Enfin, Trouble in Tahiti paraît en déséquilibre, comme si la reprise n’avait pas bénéficié de soins aussi précis que la première série. L’ensemble est fort bien chanté, mais c’est plutôt au niveau du jeu théâtral que les choses pêchent. Le couple, tout d’abord, n’est pas vraiment crédible. Et, côté mise en scène, si le trio est parfait, les grands moments de bravoure passent à la trappe. Sans doute trop de scènes sont-elles traitées à l’arrière-plan, ce qui – par rapport aux reproductions un peu petites des tableaux servant de décor – minimise leur effet. Ainsi, la séance chez le psy est-elle quasiment gommée ; la scène où Dinah, normalement seule, raconte le film qu’elle vient de voir est brouillée par l’agitation frénétique de multiples personnages, et les phrases clé sont souvent mal dites, pour ne pas dire escamotées, notamment à la fin : « Why not… anything… I’ll get my things… ».
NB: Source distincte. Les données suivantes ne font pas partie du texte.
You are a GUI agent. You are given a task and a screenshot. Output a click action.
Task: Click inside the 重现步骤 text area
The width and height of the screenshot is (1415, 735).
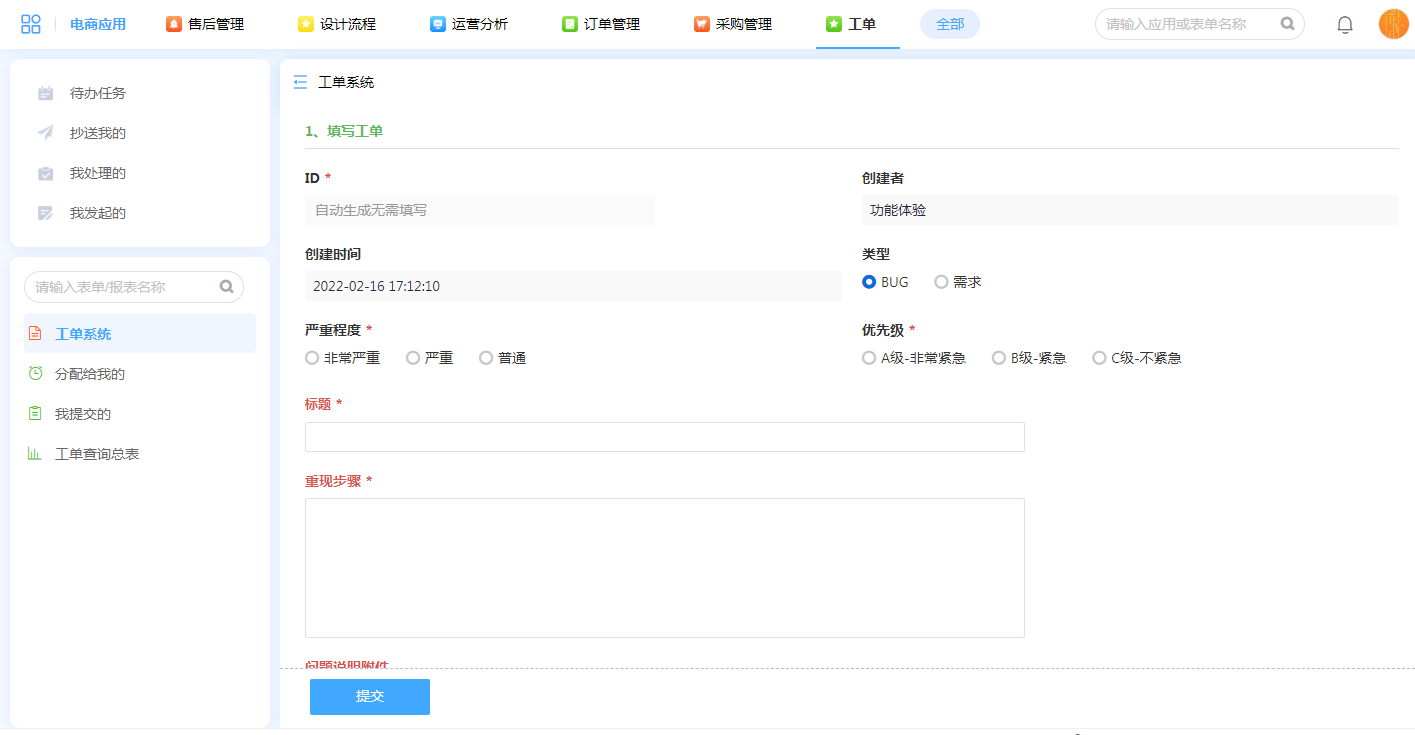(664, 567)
En tous cas les chanteurs, tous excellents acteurs, ne semblent pas directement en cause. Aurore Ugolin et Kevin Greenlaw confirment des qualités vocales parfaitement adaptées aux rôles. Le trio est tout à fait excellent, et l’on retrouve notamment avec plaisir Steven Cole, grand spécialiste des rôles de trial, notamment chez Offenbach (on ne peut oublier son inénarrable Caissier dans Les Brigands à Bastille). En revanche, parmi tout le reste de la distribution de la seconde œuvre, plus qu’honorable, on ne saurait trop conseiller à Mélanie Boisvert et à Amaya Dominguez de travailler leur prononciation, et notamment les débuts de mots, car on ne comprend strictement rien à ce qu’elles chantent.
Et pourtant, au total, si l’on ne cherche pas à retrouver des références trop précises (le film de 1973 dirigé par Bernstein et celui de 2001 produit par la BBC pour Trouble in Tahiti, et bien d’autres pour L’Enfant et les sortilèges), on passe vraiment une bonne soirée entre l’American way of Life des années 50 (même les ouvreuses avec leur panier d’osier sont dans la salle !) et les rêveries animalières de Colette joliment mises en scène.